▶ _Document segment_:
And now Will. The most prestigious Never-Trumper in American journalism — the Pulitzer Prize winner, the Reagan-era intellectual, the man who got invited to prep Reagan for his presidential debate — just conceded that Trump’s foreign policy instincts were correct on the single most consequential military decision in a generation.

You know what that kills? The last intellectual argument Never-Trumpism had.

Think about it. They already lost the “he can’t win” argument — twice. They lost the “the economy will collapse” argument when wages went up and inflation came down. They lost the “our allies will abandon us” argument when NATO countries started actually paying their bills. (France is building new nuclear warheads and Germany is frantically looking for real guns to replace the broomsticks. You’re welcome, Europe.)

The one argument they had left — the only card remaining in the deck — was “Trump is temperamentally unfit for life-and-death foreign policy decisions.” That was it. That was the final fortress. And George Will just handed over the keys.

Mark my words: within a year, the only Never-Trumpers still standing will be the ones who went full liberal — the Max Boots and Jennifer Rubins who crossed over entirely. The ones who stayed conservative, like Will and Stephens, are going to keep writing these “the policy worked but I still don’t like his tweets” columns until they just quietly stop writing them altogether.

▶ _Task to carry out_: In the commentary on Never-Trumpism, what does the author say France is building? The listing that comes next has no connection to the text above.

▶ _Collected data_:
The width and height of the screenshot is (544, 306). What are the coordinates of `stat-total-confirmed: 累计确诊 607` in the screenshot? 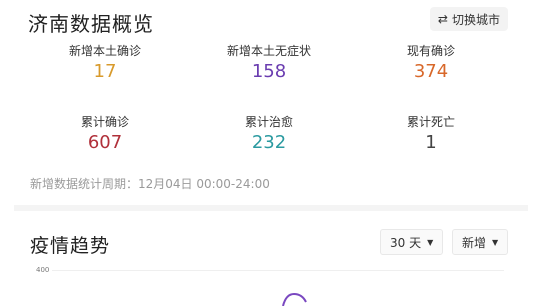 It's located at (105, 133).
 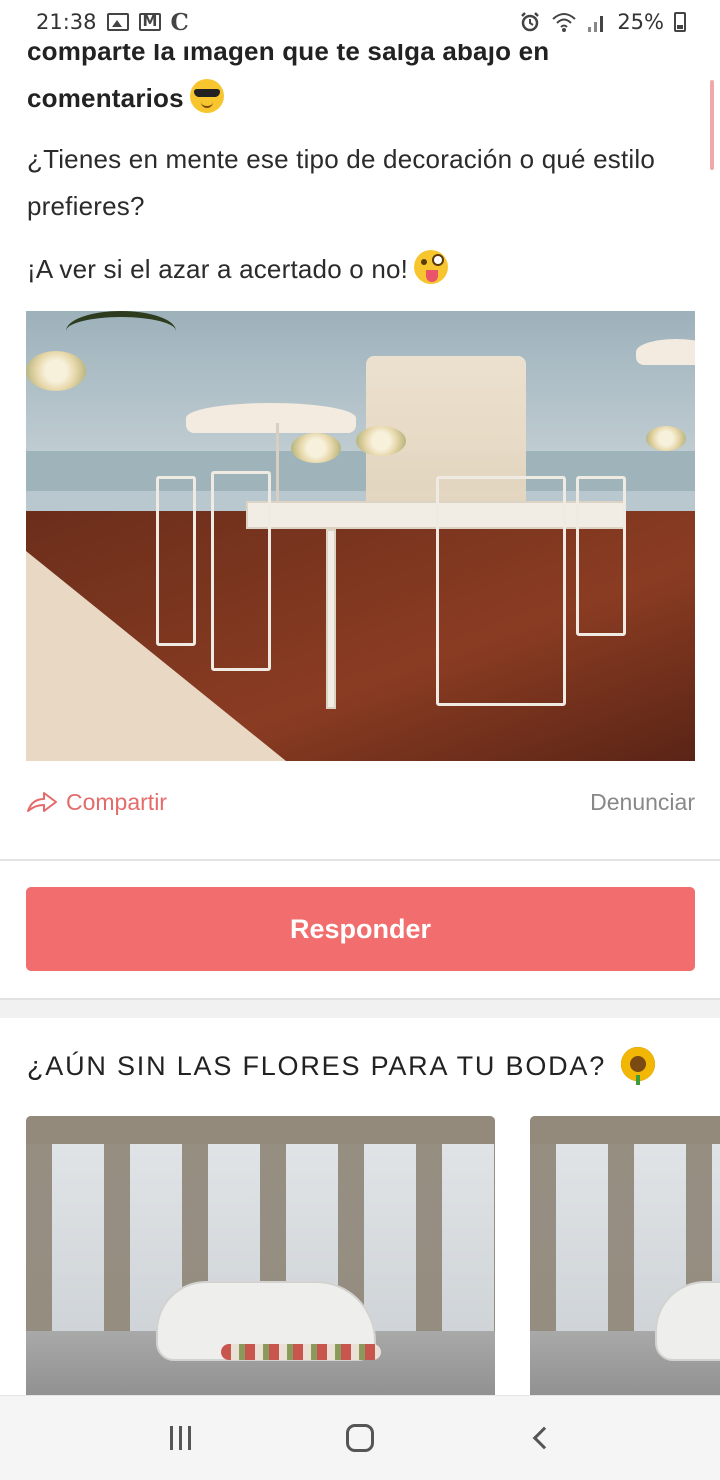 What do you see at coordinates (564, 22) in the screenshot?
I see `wifi-icon` at bounding box center [564, 22].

▶ _Expected output_: New nuclear warheads.